Other cases have reached the award stage.  The private equity fund Lone Star received the award over the sale of its stake in the Korea Exchange Bank in LSF-KEB Holdings SCA and Others v. Republic of Korea (ICSID Case No. ARB/12/37), bringing the decade-long case that was at the time the first publicly known investment-treaty case against Korea one step closer to conclusion.  A quantum award was also issued in Eurus Energy Holdings Corporation v. Kingdom of Spain (ICSID Case No. ARB/16/4) over Spain’s reform of the renewable energy incentive regime.  Final awards were issued for the treaty-based Gardabani Holdings B.V. and Silk Road Holdings B.V. v. Georgia (ICSID Case No. ARB/17/29) and the contract-based Gardabani Holdings B.V. and Others v. Government of Georgia and Others (ICSID Case No. ADM/18/1 & SCC Case No. V2018/039), both alleging that Georgia failed to uphold its commitment to increase electricity tariffs.

Annulment and enforcement actions across the globe are in progress for several awards.  For example, see JGC Holdings Corporation v. Kingdom of Spain (ICSID Case No. ARB/15/27); Edmond Khudyan and Arin Capital & Investment Corp. v. Republic of Armenia (ICSID Case No. ARB/17/36); and Zhongshan Fucheng Industrial Investment Co. Ltd. v. Federal Republic of Nigeria (UNCITRAL).


HK Arbitration Week and Other Events

In-person events resurged in 2022.  The Blog covered several major events.

We continued our live coverage of the Hong Kong Arbitration Week for the fifth year, kicking off with an interview of HKIAC Secretary-General Dr.
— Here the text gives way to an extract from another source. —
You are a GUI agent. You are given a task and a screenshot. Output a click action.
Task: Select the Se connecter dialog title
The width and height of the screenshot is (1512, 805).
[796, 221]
Mariel Dimsey, who assumed office in August 2022.  We covered panels on the implications of the PRC’s recent data protection laws on arbitration; global debt recovery strategies for creditors and enforcement actions involving parties in financial distress; and the impact of ESG on international arbitration, including climate disputes and industry efforts for greener behaviors.
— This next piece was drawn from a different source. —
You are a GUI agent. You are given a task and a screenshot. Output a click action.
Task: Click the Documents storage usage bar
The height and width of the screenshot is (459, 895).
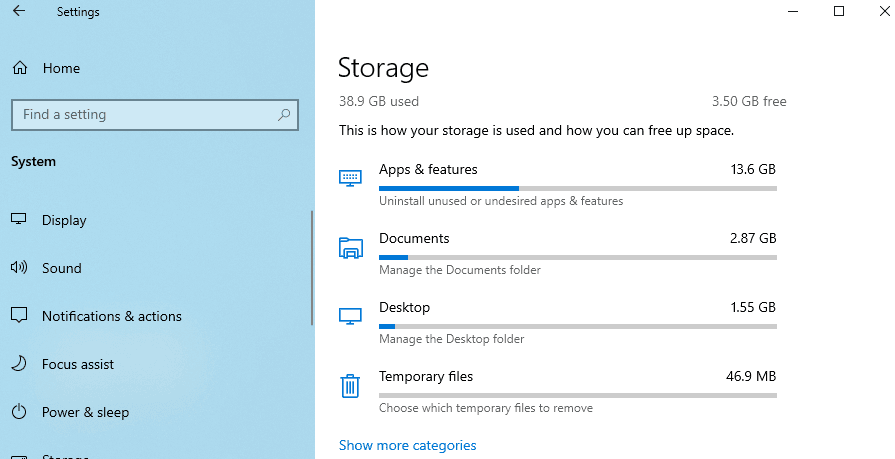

Our coverage of the Seoul ADR Festival included a session on procedural innovations, as well as one on trends and disputes in the energy marketYonsei Arbitration Day considered the power and challenges of arbitration in connection with armed conflict.

Finally, the third Taiwan International Week included discussions on the challenges and opportunities afforded by the pandemic, digital economy, and ESG.



We are grateful for the continued engagement of our contributors and readers, which allows this Blog to cover the numerous jurisdictions of East and Central Asia.  While each jurisdiction may be at a different stage of maturity in terms of its exposure and approach to arbitration, one can sense a sustained shared interest among the jurisdictions to ensure that arbitration remains effective and dependable.  We look forward to continuing and expanding our collaboration in the New Year and to providing up-to-date coverage of the East and Central Asia region.